Nooking an Interest in Literature

This past week brought news of a somewhat strange and amusing experience with the brave new world of electronic books.  A reader who purchased an English translation of Tolstoy’s War and Peace for his Barnes & Noble Nook e-reader came across this curious sentence opening:

It was as if a light had been Nookd in a carved and painted lantern and the intricate, skillful, artistic work on its sides …

The reader, who first posted the story on his blog, noticed several more odd occurrences of the word “Nook”.  A subsequent comparison with a printed copy of the translation revealed that the sentence should have begun

It was if a light had been kindled in a carved and painted lantern …

According to an article at Ars Technica on the incident, there are eight places in the electronic version where the word “nookd” appears.

I’m sure by this point many readers will have remembered that Amazon sells an e-reader called the Kindle, and have guessed the sort of thing that happened.  The novel, War and Peace, is in the public domain.  The most plausible hypothesis is that the publisher, a company called Superior Formatting Publishing, had first prepared a Kindle version of the book.  Then, when it wanted to produce a version for the Nook reader, it did a global search-and-replace on the text, changing all occurrences of  “kindle” to “Nook”.  Possibly this was done because of annotations on the title page or elsewhere.  In this case, the resulting changes were sufficiently odd to motivate the reader’s further investigation.  Probably in most similar cases the results would be merely nonsensical.

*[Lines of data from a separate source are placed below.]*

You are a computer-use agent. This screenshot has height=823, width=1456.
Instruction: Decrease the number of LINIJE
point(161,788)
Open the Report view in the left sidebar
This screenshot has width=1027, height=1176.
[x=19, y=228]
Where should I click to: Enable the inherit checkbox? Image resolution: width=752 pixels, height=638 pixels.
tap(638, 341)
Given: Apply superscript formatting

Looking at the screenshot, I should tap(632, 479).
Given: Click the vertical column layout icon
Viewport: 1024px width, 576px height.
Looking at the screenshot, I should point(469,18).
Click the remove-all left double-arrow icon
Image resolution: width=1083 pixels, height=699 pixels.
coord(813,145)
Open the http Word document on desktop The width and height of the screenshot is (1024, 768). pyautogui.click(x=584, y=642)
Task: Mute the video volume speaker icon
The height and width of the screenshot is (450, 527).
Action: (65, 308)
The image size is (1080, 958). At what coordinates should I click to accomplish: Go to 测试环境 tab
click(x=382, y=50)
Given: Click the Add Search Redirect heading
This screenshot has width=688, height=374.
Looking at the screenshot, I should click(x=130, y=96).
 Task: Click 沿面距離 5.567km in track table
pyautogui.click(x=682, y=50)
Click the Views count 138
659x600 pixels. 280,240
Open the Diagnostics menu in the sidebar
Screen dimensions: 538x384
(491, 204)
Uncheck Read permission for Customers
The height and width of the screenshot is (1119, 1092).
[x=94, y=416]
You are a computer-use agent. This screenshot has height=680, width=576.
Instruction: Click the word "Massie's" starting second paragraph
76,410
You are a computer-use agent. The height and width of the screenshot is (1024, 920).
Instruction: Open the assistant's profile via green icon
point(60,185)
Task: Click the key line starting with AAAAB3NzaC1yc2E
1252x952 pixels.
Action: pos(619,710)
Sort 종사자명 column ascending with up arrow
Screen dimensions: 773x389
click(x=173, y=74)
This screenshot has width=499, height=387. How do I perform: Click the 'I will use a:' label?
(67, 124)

However, as Harvard Law Prof. Jonathan Zittrain and Kendra Albert, of Harvard’s Berkman Center for Internet and Society, point out in a blog post, the case does, once again, remind us of the ephemeral nature of electronic text.  It is possible to imagine that an unscrupulous publisher might make changes that would modify the meaning of the text.  Back in the era of (only) printed books, the economics of publishing meant that this could only be done at considerable expense.  Easy, inexpensive electronic publishing certainly has benefits, but there’s a potential downside, too.  Free lunches are still in short supply.